Selama ini transaksi jual beli ikan di lokasi baru hanya sebesar 20 persen dibandingkan tempat sebelumnya. Selain akibat masalah kapal dan harga, Sudirman mengaku kecilnya tempat pelelangan menjadi salah satu masalah..

“Jalanan yang berbatu dan berlubang juga turut andil berkurangnya trasnsaksi di sini. Malahan hampir setengah Muge di Lampulo beralih ke Lambaro dan Ulee Lheue karena lebih mudah diakses,” tambahnya.

Perpindahan lokasi ke tempat baru dilakukan oleh Tim tujuh. Mereka yang ditunjuk oleh pemerintah untuk mengurus masalah perpindahan pelabuhan Ikan di Banda Aceh itu. salah satu dari mereka, Murdani mengaku perpindahan lokasi  ini  ibarat pulang ke rumah sendiri.  Lokasi yang dulu adalah milik swasta, uang sewanya akan diterima oleh pihak swasta. Sedangkan sekarang adalah milik pemerintah Aceh sendiri.

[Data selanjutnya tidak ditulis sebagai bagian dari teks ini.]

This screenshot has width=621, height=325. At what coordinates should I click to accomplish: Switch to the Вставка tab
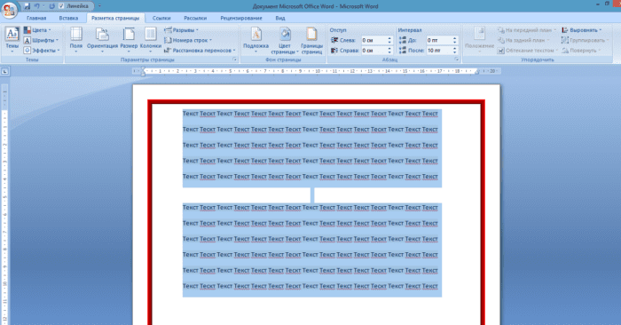tap(68, 18)
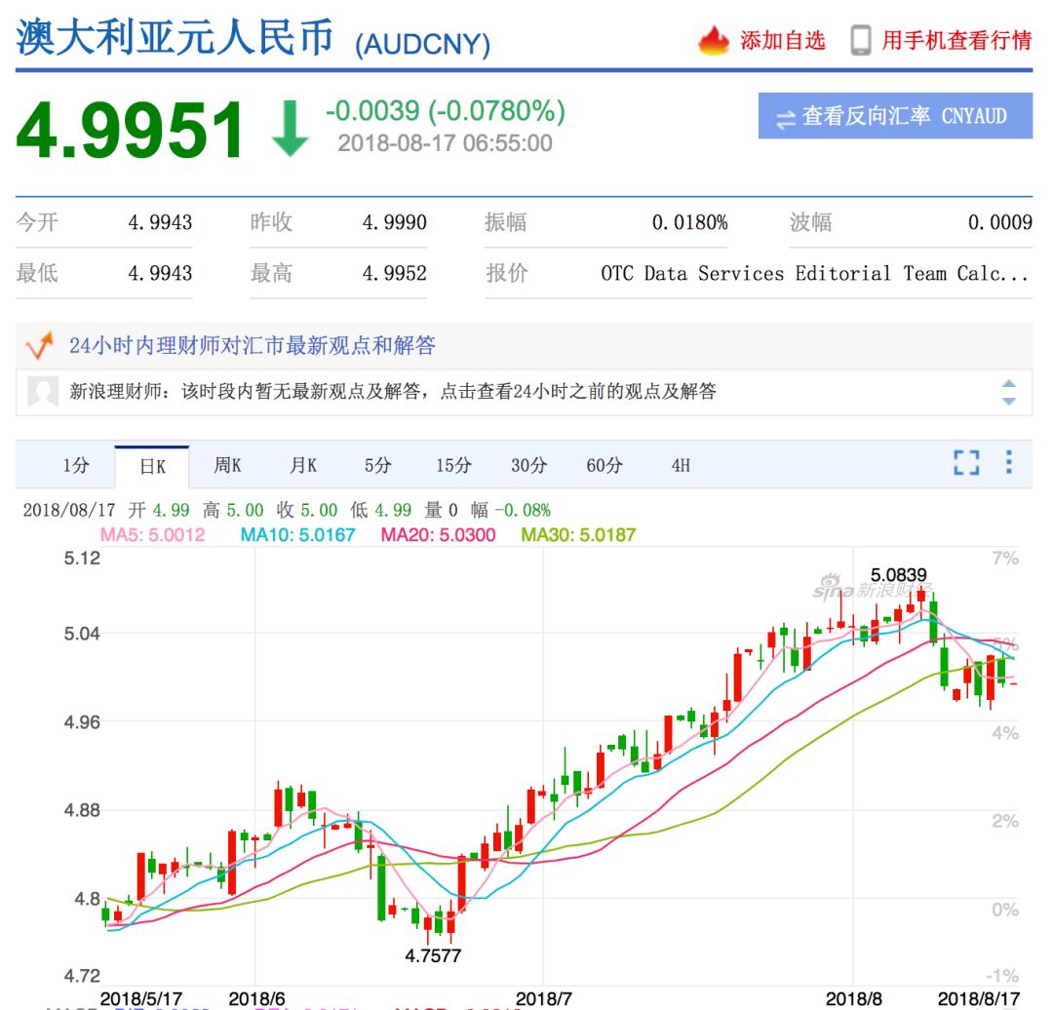Image resolution: width=1053 pixels, height=1010 pixels.
Task: Click the orange checkmark trend icon
Action: point(39,345)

“Meski Rp 1000 pun, tetap masuk ke pemerintah daerah,” terangnya.

Sekelumit masalah yang ada di pelabuhan ikan baru kata Murdani di akan dilakukan perbaikan selama empat bulan kedepan. Jika tetap menimbulkan masalah maka Dinas Perikanan yang bertanggung jawab akan masalah yang terjadi.

“Tempatnya lebih jauh, ya saya harapnya semoga harganya tidak mahal lagi seperti ini,” kata Lina, salah satu pembeli ikan di sana.